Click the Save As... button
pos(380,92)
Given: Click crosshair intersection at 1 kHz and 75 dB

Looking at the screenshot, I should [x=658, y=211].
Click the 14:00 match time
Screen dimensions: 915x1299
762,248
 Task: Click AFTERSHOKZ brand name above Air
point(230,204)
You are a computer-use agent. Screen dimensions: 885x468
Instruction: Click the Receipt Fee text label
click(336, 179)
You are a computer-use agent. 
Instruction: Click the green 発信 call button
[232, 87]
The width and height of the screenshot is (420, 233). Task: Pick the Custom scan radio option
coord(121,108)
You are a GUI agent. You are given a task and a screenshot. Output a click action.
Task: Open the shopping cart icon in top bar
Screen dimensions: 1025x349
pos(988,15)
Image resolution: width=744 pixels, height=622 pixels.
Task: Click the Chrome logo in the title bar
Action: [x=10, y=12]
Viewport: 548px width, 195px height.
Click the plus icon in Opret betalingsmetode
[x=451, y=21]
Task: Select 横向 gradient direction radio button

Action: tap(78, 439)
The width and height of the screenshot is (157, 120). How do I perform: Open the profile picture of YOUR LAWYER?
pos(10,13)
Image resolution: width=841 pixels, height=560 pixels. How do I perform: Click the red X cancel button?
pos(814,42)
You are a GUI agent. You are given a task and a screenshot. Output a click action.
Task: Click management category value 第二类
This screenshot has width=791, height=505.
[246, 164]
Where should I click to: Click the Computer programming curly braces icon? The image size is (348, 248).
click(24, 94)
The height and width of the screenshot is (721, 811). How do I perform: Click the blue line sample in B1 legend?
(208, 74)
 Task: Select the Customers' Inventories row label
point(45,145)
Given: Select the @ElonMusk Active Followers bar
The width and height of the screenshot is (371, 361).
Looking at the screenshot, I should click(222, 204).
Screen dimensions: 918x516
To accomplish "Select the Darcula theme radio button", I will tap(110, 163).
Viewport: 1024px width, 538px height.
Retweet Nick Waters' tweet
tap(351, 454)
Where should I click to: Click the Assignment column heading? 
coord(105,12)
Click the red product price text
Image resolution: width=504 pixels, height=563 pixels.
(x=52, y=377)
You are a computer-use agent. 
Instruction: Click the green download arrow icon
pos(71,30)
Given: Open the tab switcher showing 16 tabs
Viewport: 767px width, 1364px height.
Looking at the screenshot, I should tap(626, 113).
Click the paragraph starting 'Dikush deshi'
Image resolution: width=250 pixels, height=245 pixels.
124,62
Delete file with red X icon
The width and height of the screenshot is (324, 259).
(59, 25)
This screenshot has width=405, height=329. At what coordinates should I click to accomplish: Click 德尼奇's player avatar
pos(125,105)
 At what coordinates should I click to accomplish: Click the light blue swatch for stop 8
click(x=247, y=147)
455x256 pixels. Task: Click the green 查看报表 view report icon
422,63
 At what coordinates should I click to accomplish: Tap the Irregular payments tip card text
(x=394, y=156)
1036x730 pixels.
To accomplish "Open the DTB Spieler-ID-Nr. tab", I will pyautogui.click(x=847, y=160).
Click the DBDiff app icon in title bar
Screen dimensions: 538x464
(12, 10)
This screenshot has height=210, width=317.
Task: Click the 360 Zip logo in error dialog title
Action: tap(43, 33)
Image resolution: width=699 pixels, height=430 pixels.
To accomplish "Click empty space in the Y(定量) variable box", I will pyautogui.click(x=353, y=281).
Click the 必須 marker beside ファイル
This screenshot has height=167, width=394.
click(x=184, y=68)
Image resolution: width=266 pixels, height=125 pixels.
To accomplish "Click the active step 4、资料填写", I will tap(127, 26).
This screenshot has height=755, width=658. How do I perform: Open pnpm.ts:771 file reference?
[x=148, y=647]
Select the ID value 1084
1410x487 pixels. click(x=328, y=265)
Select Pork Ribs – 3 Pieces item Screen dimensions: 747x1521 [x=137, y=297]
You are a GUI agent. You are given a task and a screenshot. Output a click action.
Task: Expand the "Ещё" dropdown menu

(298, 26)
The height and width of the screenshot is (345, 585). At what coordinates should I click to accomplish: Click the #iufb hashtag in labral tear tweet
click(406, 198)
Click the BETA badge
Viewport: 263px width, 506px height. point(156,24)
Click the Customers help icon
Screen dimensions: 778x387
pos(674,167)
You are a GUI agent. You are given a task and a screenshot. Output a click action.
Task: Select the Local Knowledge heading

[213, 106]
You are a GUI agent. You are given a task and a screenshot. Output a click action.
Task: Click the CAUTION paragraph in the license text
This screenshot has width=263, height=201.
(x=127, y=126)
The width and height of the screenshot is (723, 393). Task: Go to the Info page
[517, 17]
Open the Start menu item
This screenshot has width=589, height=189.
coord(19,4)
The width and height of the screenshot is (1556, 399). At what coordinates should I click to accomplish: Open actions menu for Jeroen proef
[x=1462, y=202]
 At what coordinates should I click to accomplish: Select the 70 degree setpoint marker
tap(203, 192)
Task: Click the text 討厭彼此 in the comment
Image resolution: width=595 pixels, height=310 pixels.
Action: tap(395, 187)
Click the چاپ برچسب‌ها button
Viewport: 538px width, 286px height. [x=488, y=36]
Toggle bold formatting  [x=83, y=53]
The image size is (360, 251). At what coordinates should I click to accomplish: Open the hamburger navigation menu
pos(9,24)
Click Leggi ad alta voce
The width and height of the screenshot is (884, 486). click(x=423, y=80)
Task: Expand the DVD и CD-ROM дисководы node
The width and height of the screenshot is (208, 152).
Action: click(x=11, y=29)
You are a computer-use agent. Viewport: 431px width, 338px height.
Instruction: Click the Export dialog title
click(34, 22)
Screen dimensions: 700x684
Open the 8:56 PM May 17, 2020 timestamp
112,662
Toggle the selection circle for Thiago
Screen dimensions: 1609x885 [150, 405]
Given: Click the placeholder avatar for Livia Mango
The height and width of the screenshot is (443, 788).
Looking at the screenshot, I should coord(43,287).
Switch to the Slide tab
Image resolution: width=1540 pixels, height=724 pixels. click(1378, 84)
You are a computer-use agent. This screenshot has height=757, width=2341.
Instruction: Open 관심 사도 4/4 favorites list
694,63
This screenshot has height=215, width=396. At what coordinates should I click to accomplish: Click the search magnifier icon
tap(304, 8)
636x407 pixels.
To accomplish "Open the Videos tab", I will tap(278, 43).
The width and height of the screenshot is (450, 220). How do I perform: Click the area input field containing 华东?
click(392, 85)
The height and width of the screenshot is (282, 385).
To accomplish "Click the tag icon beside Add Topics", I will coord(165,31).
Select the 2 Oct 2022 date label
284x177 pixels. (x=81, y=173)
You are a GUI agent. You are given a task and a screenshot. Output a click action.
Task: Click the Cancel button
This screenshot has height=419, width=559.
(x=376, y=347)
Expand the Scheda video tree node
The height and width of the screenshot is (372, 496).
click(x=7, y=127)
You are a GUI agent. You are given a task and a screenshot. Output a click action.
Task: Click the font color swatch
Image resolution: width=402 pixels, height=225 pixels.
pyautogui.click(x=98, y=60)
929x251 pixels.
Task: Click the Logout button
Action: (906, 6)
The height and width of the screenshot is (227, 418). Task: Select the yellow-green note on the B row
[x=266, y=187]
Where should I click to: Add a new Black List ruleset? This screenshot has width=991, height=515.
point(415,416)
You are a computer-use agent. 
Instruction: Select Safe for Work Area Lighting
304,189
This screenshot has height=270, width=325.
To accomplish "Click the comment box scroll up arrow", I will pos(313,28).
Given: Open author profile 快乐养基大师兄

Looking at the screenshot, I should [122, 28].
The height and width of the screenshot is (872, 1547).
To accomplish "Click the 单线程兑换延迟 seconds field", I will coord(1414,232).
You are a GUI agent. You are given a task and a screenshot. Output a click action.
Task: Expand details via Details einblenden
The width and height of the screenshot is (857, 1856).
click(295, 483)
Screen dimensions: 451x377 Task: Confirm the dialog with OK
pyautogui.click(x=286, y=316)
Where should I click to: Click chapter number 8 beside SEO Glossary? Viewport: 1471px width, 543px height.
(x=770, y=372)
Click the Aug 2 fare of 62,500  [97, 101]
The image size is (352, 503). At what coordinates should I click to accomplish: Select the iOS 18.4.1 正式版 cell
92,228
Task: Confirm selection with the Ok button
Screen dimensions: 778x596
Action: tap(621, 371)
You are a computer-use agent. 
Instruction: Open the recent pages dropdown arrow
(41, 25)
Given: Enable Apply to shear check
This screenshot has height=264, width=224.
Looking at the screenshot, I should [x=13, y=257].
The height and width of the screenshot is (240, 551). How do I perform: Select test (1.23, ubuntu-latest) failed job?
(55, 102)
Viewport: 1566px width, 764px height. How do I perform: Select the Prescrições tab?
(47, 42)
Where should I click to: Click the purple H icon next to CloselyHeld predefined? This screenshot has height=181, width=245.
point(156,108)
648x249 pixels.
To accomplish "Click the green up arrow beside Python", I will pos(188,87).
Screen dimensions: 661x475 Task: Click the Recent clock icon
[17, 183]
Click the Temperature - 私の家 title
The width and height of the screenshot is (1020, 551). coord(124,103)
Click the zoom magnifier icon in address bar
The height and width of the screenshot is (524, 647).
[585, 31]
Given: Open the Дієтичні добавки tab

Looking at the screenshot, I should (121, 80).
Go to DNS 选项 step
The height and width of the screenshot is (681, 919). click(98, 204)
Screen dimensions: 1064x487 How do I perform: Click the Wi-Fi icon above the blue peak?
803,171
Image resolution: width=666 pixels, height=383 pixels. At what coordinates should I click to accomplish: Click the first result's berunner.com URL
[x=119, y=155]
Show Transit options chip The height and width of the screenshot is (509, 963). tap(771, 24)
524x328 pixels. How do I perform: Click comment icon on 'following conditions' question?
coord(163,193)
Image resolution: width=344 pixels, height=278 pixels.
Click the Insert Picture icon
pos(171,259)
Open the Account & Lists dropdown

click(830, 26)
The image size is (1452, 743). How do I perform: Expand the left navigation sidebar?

==================================================

TASK DETAILS. Using the listing, copy every line where the word "paragraph" shows up.

FINAL ANSWER.
Click the paragraph starting 'Dikush deshi'
Task: Click the CAUTION paragraph in the license text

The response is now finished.